**REQUIRED WORK**
Rewrite the entries below as a JSON list of strings, one string per line, and leave out the blank lines.

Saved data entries
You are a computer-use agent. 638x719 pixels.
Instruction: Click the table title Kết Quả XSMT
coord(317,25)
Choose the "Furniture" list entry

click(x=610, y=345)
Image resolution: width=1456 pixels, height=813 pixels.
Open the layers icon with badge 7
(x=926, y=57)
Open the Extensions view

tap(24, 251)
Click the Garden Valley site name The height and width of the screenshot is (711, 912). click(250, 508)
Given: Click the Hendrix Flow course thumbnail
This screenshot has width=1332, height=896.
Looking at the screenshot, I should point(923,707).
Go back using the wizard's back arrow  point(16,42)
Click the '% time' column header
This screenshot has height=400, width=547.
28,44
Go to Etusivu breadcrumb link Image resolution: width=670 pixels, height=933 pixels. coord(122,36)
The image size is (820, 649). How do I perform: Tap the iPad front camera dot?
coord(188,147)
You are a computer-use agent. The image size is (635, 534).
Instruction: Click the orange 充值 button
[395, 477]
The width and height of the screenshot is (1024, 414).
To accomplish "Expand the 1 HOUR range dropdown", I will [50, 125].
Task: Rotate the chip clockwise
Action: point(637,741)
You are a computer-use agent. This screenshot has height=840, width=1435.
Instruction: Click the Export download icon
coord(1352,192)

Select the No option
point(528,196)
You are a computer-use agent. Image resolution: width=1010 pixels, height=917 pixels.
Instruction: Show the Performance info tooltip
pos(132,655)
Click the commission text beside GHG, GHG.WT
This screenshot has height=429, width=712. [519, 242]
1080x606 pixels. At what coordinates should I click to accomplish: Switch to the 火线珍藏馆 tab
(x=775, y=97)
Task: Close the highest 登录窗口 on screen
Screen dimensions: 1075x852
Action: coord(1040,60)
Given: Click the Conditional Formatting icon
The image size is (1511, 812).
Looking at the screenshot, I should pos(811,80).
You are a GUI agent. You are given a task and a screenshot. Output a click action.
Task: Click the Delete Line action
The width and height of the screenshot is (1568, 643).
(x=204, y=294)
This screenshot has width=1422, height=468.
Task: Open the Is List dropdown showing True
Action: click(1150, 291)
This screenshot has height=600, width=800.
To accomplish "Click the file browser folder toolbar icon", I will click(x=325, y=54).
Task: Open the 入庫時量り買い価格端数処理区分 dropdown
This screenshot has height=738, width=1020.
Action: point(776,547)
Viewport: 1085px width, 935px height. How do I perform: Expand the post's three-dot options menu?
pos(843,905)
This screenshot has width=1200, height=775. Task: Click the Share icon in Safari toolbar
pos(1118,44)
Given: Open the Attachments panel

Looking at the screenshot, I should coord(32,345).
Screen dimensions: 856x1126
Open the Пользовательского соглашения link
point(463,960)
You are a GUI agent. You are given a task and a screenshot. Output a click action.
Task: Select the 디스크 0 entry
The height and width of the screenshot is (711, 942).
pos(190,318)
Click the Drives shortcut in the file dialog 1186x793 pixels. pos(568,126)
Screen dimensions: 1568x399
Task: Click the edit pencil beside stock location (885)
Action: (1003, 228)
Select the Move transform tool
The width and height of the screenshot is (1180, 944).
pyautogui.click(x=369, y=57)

**FINISHED TASK**
[
  "You are a computer-use agent. 638x719 pixels.",
  "Instruction: Click the table title Kết Quả XSMT",
  "coord(317,25)",
  "Choose the \"Furniture\" list entry",
  "click(x=610, y=345)",
  "Image resolution: width=1456 pixels, height=813 pixels.",
  "Open the layers icon with badge 7",
  "(x=926, y=57)",
  "Open the Extensions view",
  "tap(24, 251)",
  "Click the Garden Valley site name The height and width of the screenshot is (711, 912). click(250, 508)",
  "Given: Click the Hendrix Flow course thumbnail",
  "This screenshot has width=1332, height=896.",
  "Looking at the screenshot, I should point(923,707).",
  "Go back using the wizard's back arrow  point(16,42)",
  "Click the '% time' column header",
  "This screenshot has height=400, width=547.",
  "28,44",
  "Go to Etusivu breadcrumb link Image resolution: width=670 pixels, height=933 pixels. coord(122,36)",
  "The image size is (820, 649). How do I perform: Tap the iPad front camera dot?",
  "coord(188,147)",
  "You are a computer-use agent. The image size is (635, 534).",
  "Instruction: Click the orange 充值 button",
  "[395, 477]",
  "The width and height of the screenshot is (1024, 414).",
  "To accomplish \"Expand the 1 HOUR range dropdown\", I will [50, 125].",
  "Task: Rotate the chip clockwise",
  "Action: point(637,741)",
  "You are a computer-use agent. This screenshot has height=840, width=1435.",
  "Instruction: Click the Export download icon",
  "coord(1352,192)",
  "Select the No option",
  "point(528,196)",
  "You are a computer-use agent. Image resolution: width=1010 pixels, height=917 pixels.",
  "Instruction: Show the Performance info tooltip",
  "pos(132,655)",
  "Click the commission text beside GHG, GHG.WT",
  "This screenshot has height=429, width=712. [519, 242]",
  "1080x606 pixels. At what coordinates should I click to accomplish: Switch to the 火线珍藏馆 tab",
  "(x=775, y=97)",
  "Task: Close the highest 登录窗口 on screen",
  "Screen dimensions: 1075x852",
  "Action: coord(1040,60)",
  "Given: Click the Conditional Formatting icon",
  "The image size is (1511, 812).",
  "Looking at the screenshot, I should pos(811,80).",
  "You are a GUI agent. You are given a task and a screenshot. Output a click action.",
  "Task: Click the Delete Line action",
  "The width and height of the screenshot is (1568, 643).",
  "(x=204, y=294)",
  "This screenshot has width=1422, height=468.",
  "Task: Open the Is List dropdown showing True",
  "Action: click(1150, 291)",
  "This screenshot has height=600, width=800.",
  "To accomplish \"Click the file browser folder toolbar icon\", I will click(x=325, y=54).",
  "Task: Open the 入庫時量り買い価格端数処理区分 dropdown",
  "This screenshot has height=738, width=1020.",
  "Action: point(776,547)",
  "Viewport: 1085px width, 935px height. How do I perform: Expand the post's three-dot options menu?",
  "pos(843,905)",
  "This screenshot has width=1200, height=775. Task: Click the Share icon in Safari toolbar",
  "pos(1118,44)",
  "Given: Open the Attachments panel",
  "Looking at the screenshot, I should coord(32,345).",
  "Screen dimensions: 856x1126",
  "Open the Пользовательского соглашения link",
  "point(463,960)",
  "You are a GUI agent. You are given a task and a screenshot. Output a click action.",
  "Task: Select the 디스크 0 entry",
  "The height and width of the screenshot is (711, 942).",
  "pos(190,318)",
  "Click the Drives shortcut in the file dialog 1186x793 pixels. pos(568,126)",
  "Screen dimensions: 1568x399",
  "Task: Click the edit pencil beside stock location (885)",
  "Action: (1003, 228)",
  "Select the Move transform tool",
  "The width and height of the screenshot is (1180, 944).",
  "pyautogui.click(x=369, y=57)"
]